I have been going through the password storage mechnasism in OpenEMR and found that we are using SHA-1 on the password with no salt, is this not a bit of a security risk ?
should we not at least be using SHA1($username.$password)
or even better yet should we not use SHA-256 ?
I know this seems like a drastic move, but the mechanisms are already built to move form MD5 to SHA-1, so shouldn’t be a problem to move to SHA-256, we are dealing with VERY sensitive data and security should be a top priority.
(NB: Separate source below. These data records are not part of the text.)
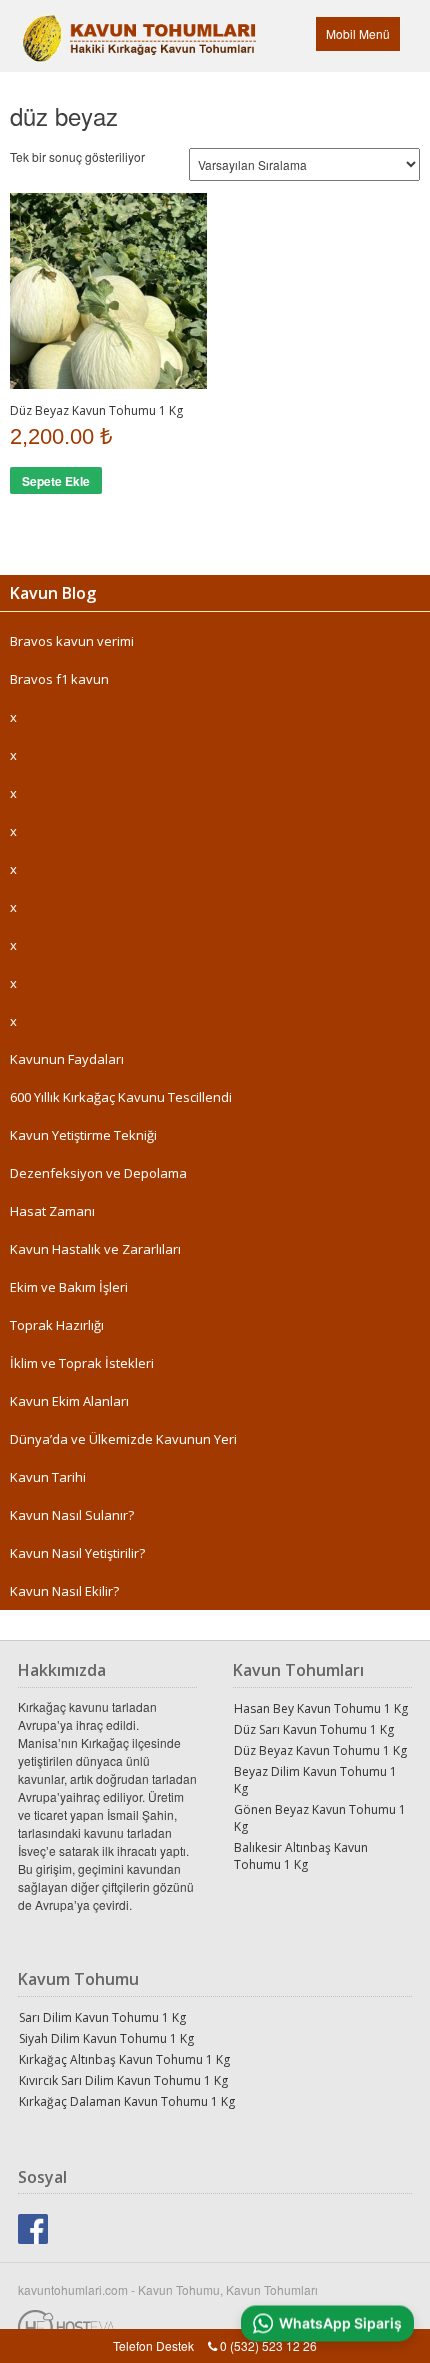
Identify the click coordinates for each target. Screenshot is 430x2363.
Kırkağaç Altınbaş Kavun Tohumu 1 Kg (124, 2059)
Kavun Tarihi (48, 1477)
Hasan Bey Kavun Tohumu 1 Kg (321, 1708)
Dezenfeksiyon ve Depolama (98, 1173)
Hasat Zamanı (52, 1211)
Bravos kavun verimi (72, 641)
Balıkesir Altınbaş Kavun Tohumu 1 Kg (301, 1856)
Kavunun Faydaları (67, 1059)
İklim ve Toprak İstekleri (82, 1363)
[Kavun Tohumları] (89, 28)
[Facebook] (33, 2226)
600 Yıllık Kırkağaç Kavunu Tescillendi (121, 1097)
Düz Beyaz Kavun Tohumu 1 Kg (320, 1750)
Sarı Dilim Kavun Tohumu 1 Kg (102, 2017)
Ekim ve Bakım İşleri (69, 1287)
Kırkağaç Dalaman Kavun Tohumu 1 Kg (127, 2101)
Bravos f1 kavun (59, 679)
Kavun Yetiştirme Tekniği (83, 1135)
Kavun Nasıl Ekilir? (64, 1591)
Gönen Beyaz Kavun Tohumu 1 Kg (320, 1818)
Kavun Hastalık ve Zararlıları (95, 1249)
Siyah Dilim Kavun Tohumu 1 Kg (106, 2038)
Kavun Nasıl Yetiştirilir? (77, 1553)
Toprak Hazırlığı (57, 1325)
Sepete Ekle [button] (56, 481)
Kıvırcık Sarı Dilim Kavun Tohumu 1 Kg (123, 2080)
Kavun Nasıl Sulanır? (72, 1515)
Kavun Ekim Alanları (69, 1401)
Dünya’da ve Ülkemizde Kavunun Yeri (123, 1439)
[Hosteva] (215, 2322)
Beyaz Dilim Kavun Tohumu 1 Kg (315, 1780)
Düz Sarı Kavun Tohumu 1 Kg (314, 1729)
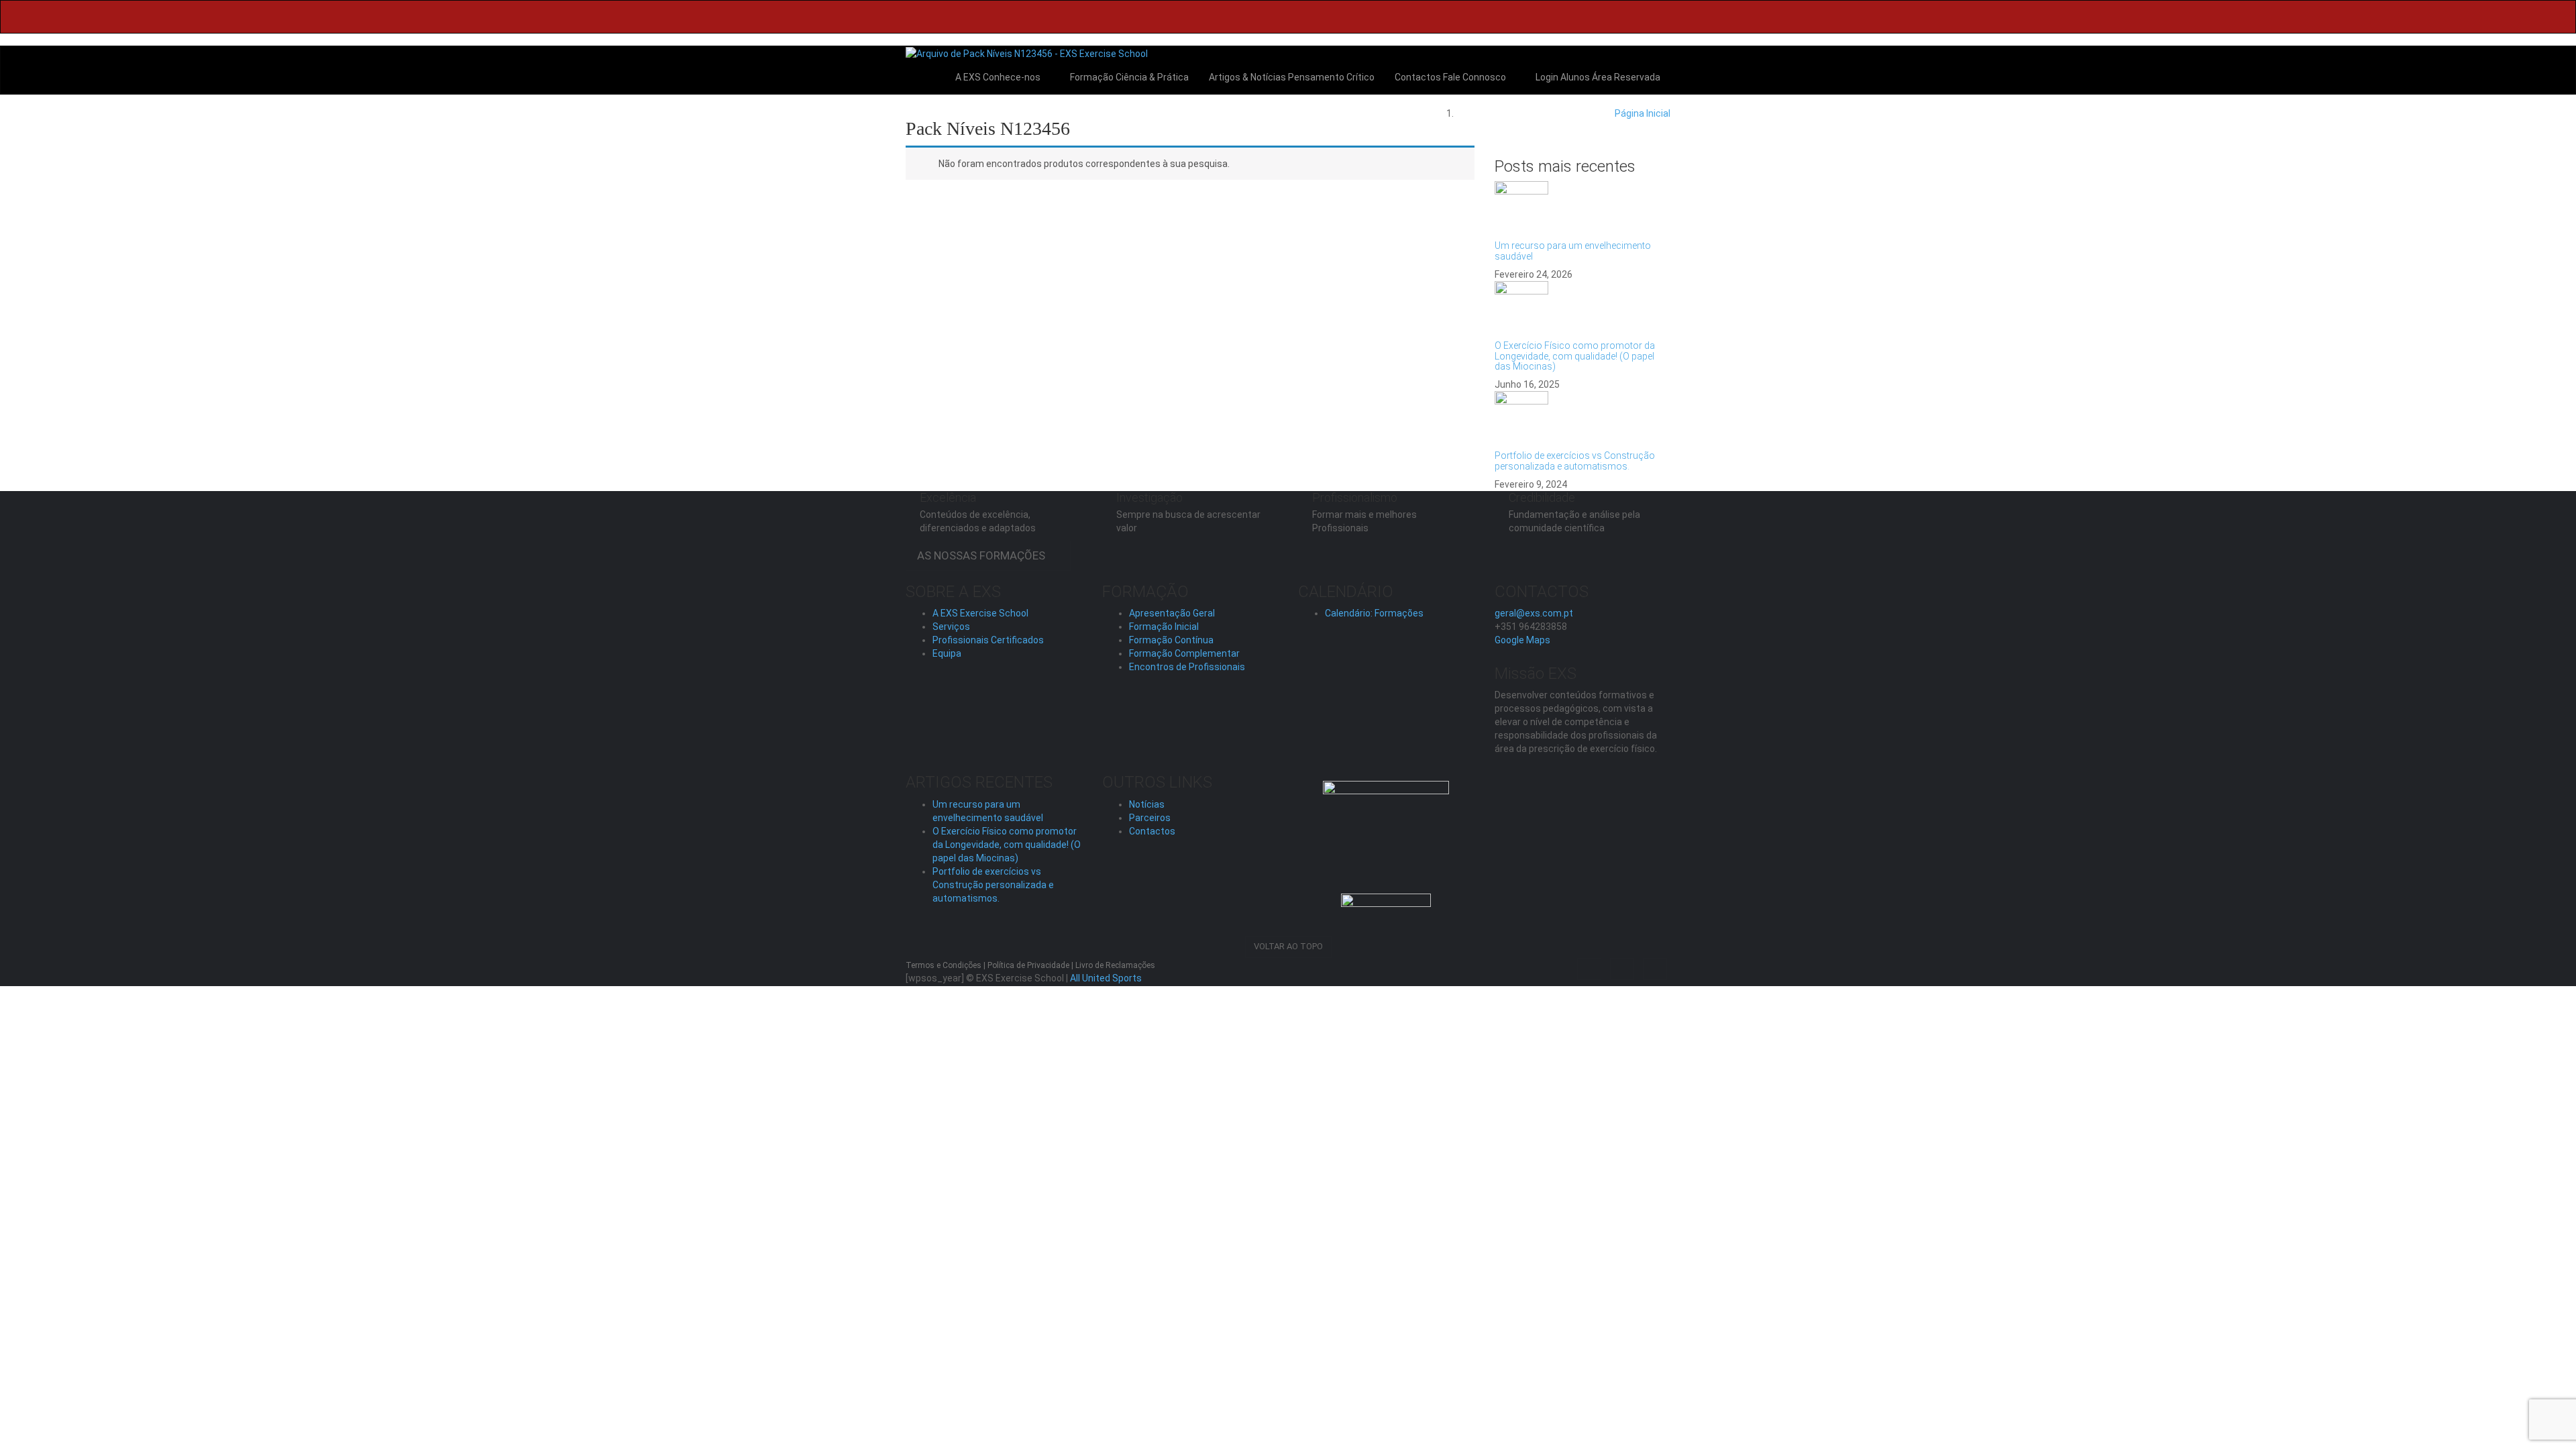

I’m open to whatever is considered the “standard of care” here. One new issue (since the MD5 to SHA-1 mechanism was placed) that Z&H may want to weigh in on is if this may effect their portal SOAP functions that were added to OpenEMR for version 4.1 (I don’t think it will, because as I recall I think the user password for the portal is stored somewhere else).
Hi,
If it will improve security, then it sounds like a good plan. Can a Meaningful Use weigh in here to ensure this format is covered under the security guidelines?
thanks,
-brady
That is the only reference to using SHA-1, the user authentication tests don’t appear to reference any specific model, expect to say to follow the general rules for complience with FIPS-140-2
From a security standpoint, SHA1 vs. SHA256 shouldn’t matter at this point, SHA1 is still pretty strong.
The lack of salt in the hashes is the greater concern as someone with access to the database might be able to determine users’ clear text passwords through the use of rainbow tables or a similar type of attack.